Porém, novamente o Tribunal de Justiça de São Paulo se manifestou no sentido de validar a citação postal recebida por funcionário de portaria, nos termos do artigo 248, §4º do CPC, é o que se observa dos acórdãos recentemente prolatados:

“CITAÇÃO – AÇÃO MONITÓRIA – Pretensão ao reconhecimento da validade da citação da ré Elza Sumie Saito, ora Agravada – Possibilidade – Citação postal realizada no endereço constante na cédula de crédito bancário – Aviso de recebimento assinado por funcionário do condomínio em que reside a Agravada, sem nenhuma ressalva – Citação válida – Inteligência do artigo 248, §4º, do CPC – Decisão reformada Recurso provido.” [7]

“Apelação. Ação de cobrança. Parcial procedência. Inconformismo do réu. Não provimento. Alegação de nulidade da citação. Em se tratando de réu cuja residência é condomínio edilício, o art. 248, § 4° do CPC autoriza expressamente o recebimento da correspondência pelo funcionário da portaria, o que não invalida a citação. Réu não comprovou sua alegação de que a pessoa que recebeu a carta de citação não integrava o quadro de funcionários do condomínio. Presunção de validade. Pluralidade de residências do réu. Citação pode ser realizada em qualquer uma delas, visto que, de acordo com o art. 71, caput, do CC, ambas podem ser consideradas seu domicílio. Citação válida. Alegação de nulidade afastada. Recurso não provido.”[8]

Vale destacar que tal medida é de extrema importância para a atuação da área de recuperação de créditos, conferindo maior celeridade e efetividade aos processos de execução, uma vez que a citação pela via postal, se positiva, permite o início dos atos de expropriação em busca da satisfação do direito do credor, tão logo expirado o prazo para pagamento.

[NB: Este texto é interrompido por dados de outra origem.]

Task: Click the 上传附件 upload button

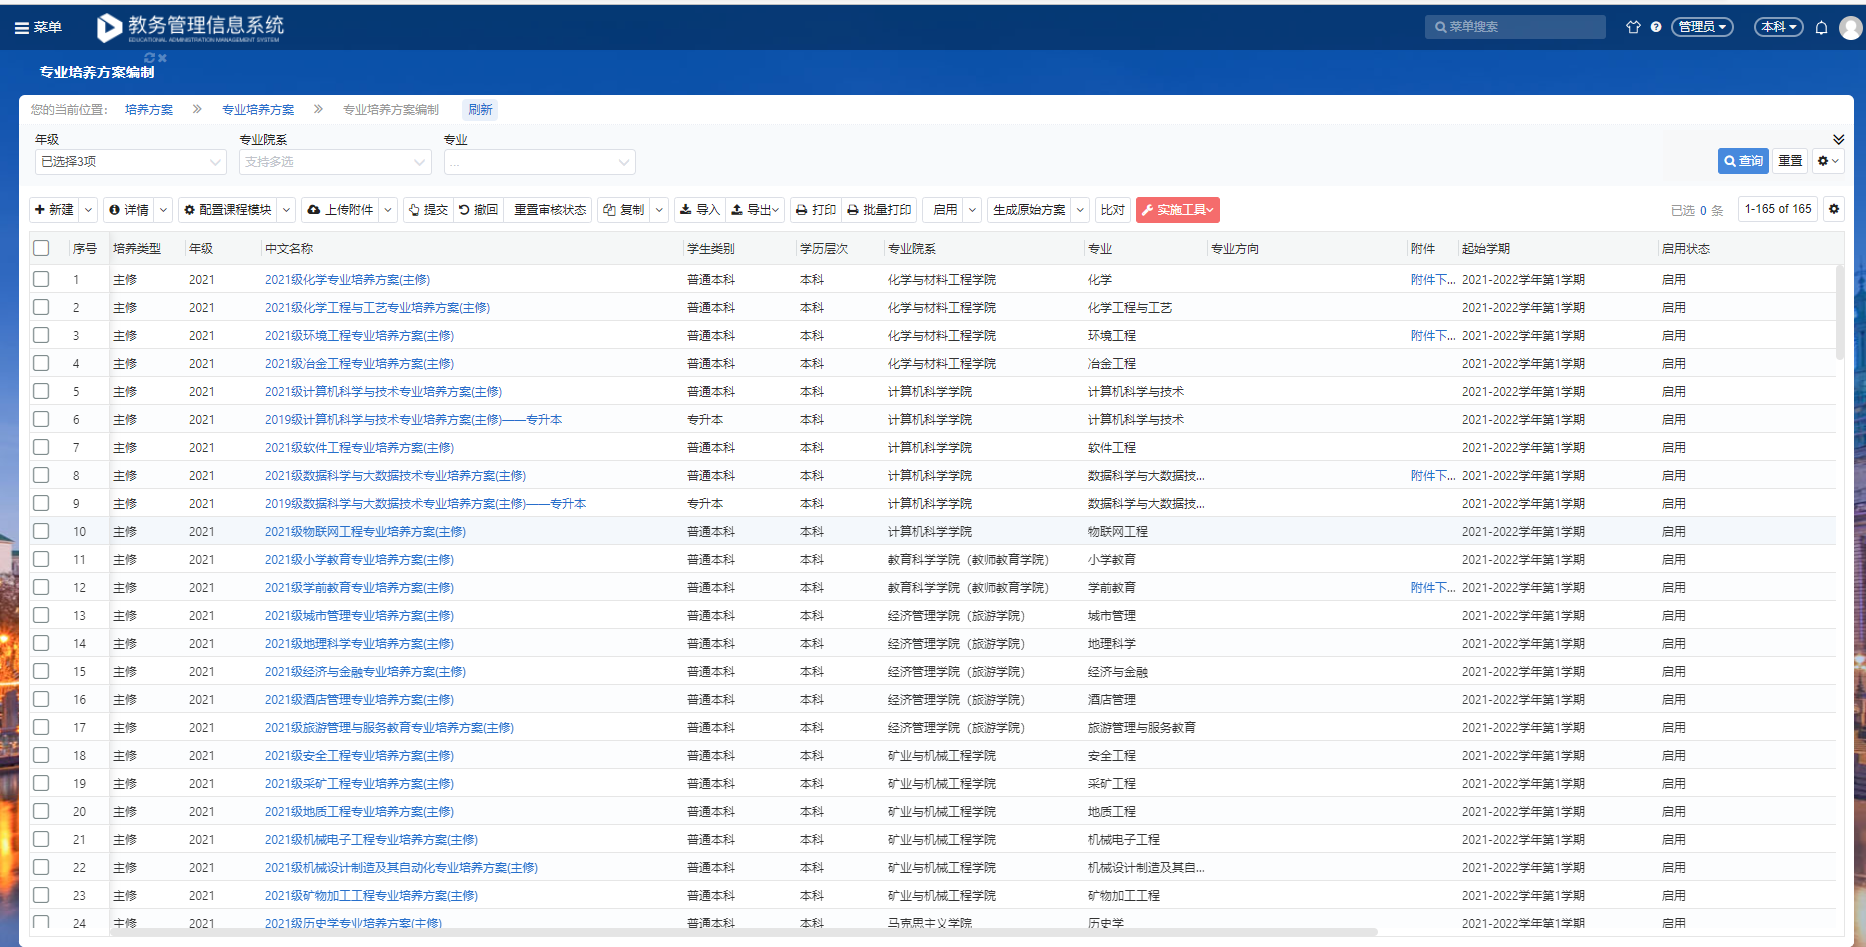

Em contrapartida, tal medida serve também de alerta aos devedores que residam em condomínio edilício, devendo ficar atentos às correspondências recebidas por funcionários de portaria, pois podem ter seus prazos para cumprimento ou impugnação expirados, muitas vezes sem ter ciência da execução que há contra si, vindo a sofrer a imediata constrição e expropriação de seus bens.

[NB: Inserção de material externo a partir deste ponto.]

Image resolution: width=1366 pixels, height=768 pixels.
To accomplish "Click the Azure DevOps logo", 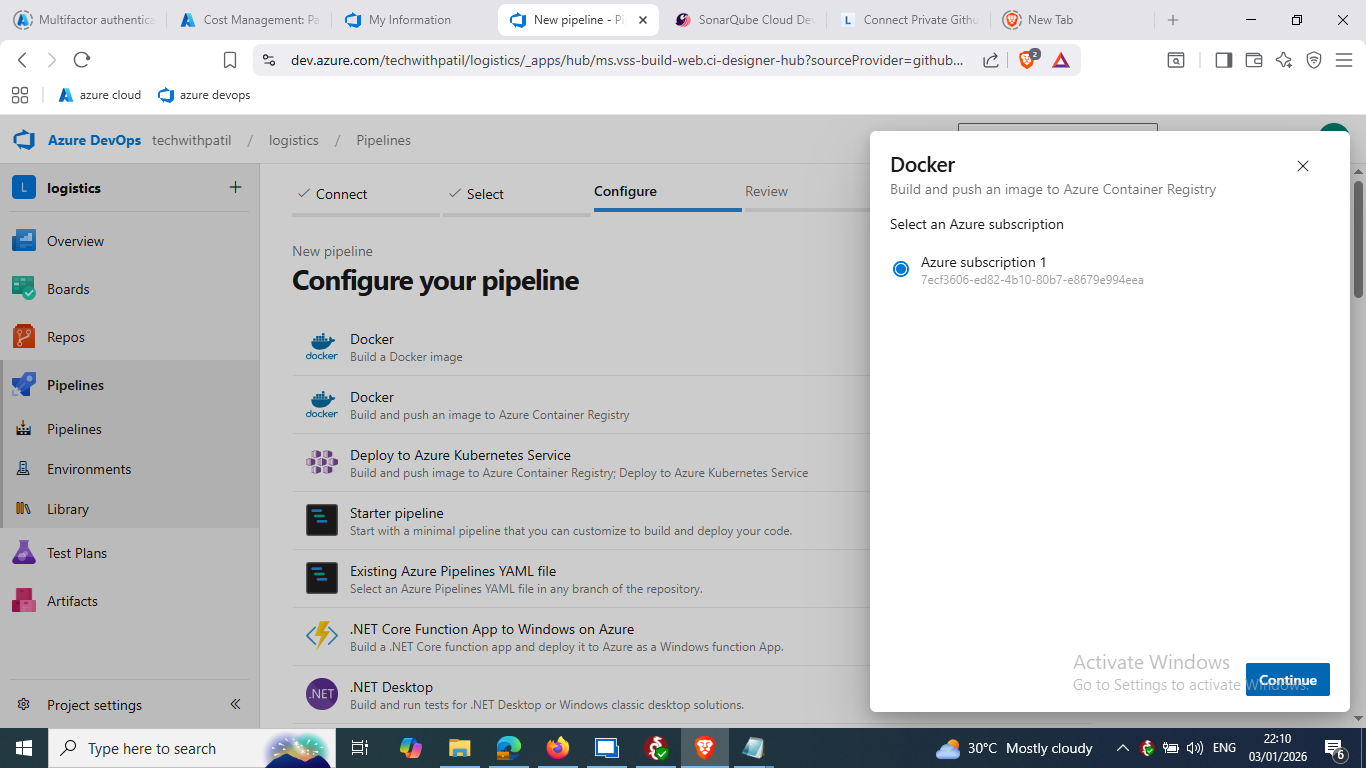I will (24, 140).
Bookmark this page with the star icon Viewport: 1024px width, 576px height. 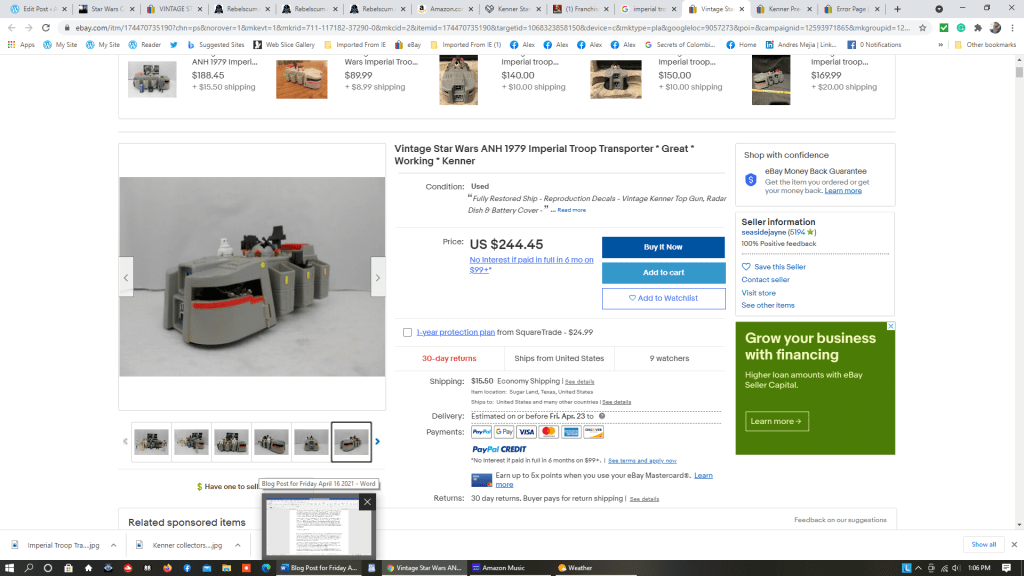[x=922, y=28]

Deste modo, temos que as recentes decisões proferidas pelo Tribunal de Justiça de São Paulo, no sentido de se permitir a citação pelos correios nos processos de execução, e ainda que recebida por funcionários de portaria, é medida de grande importância, conferindo maior efetividade na atuação da recuperação de créditos, que otimizará a atividade processual visando a satisfação da execução


[1] Art. 222. A citação será feita pelo correio, para qualquer comarca do País, exceto:
d) nos processos de execução;

[2] Art. 247. A citação será feita pelo correio para qualquer comarca do país, exceto:
I – nas ações de estado, observado o disposto no art. 695, § 3º ;
II – quando o citando for incapaz;
III – quando o citando for pessoa de direito público;
IV – quando o citando residir em local não atendido pela entrega domiciliar de correspondência;
V – quando o autor, justificadamente, a requerer de outra forma.

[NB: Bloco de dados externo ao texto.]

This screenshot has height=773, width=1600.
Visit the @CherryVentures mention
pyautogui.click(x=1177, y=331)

[3] Agravo de Instrumento nº. 2135755-06.2016.8.26.0000 – Relator: Jayme Queiroz Lopes – São Paulo, 12 de setembro de 2016;

[4] Agravo de Instrumento nº. 2094518-89.2016.8.26.0000 – Relator: Paulo Barcellos Gatti – São Paulo, 6 de junho de 2016

[5] http://www.tjsp.jus.br/Corregedoria/Comunicados/Comunicado?codigoComunicado=11516&pagina=1

[6] Art. 249. A citação será feita por meio de oficial de justiça nas hipóteses previstas neste Código ou em lei, ou quando frustrada a citação pelo correio.

[7] Agravo de Instrumento nº. 2207513-40.2019.8.26.0000; 38ª Câmara de Direito Privado; V. U.; Desembargador Relator Mario de Oliveira; Julg.29/01/2020; DJe 29/01/2020.

[8] Apelação nº. 1003937-16.2019.8.26.0590; 9ª Câmara de Direito Privado; V. U.; Desembargador Relator Piva Rodrigues; Julg.28/01/2020; DJe 28/01/2020.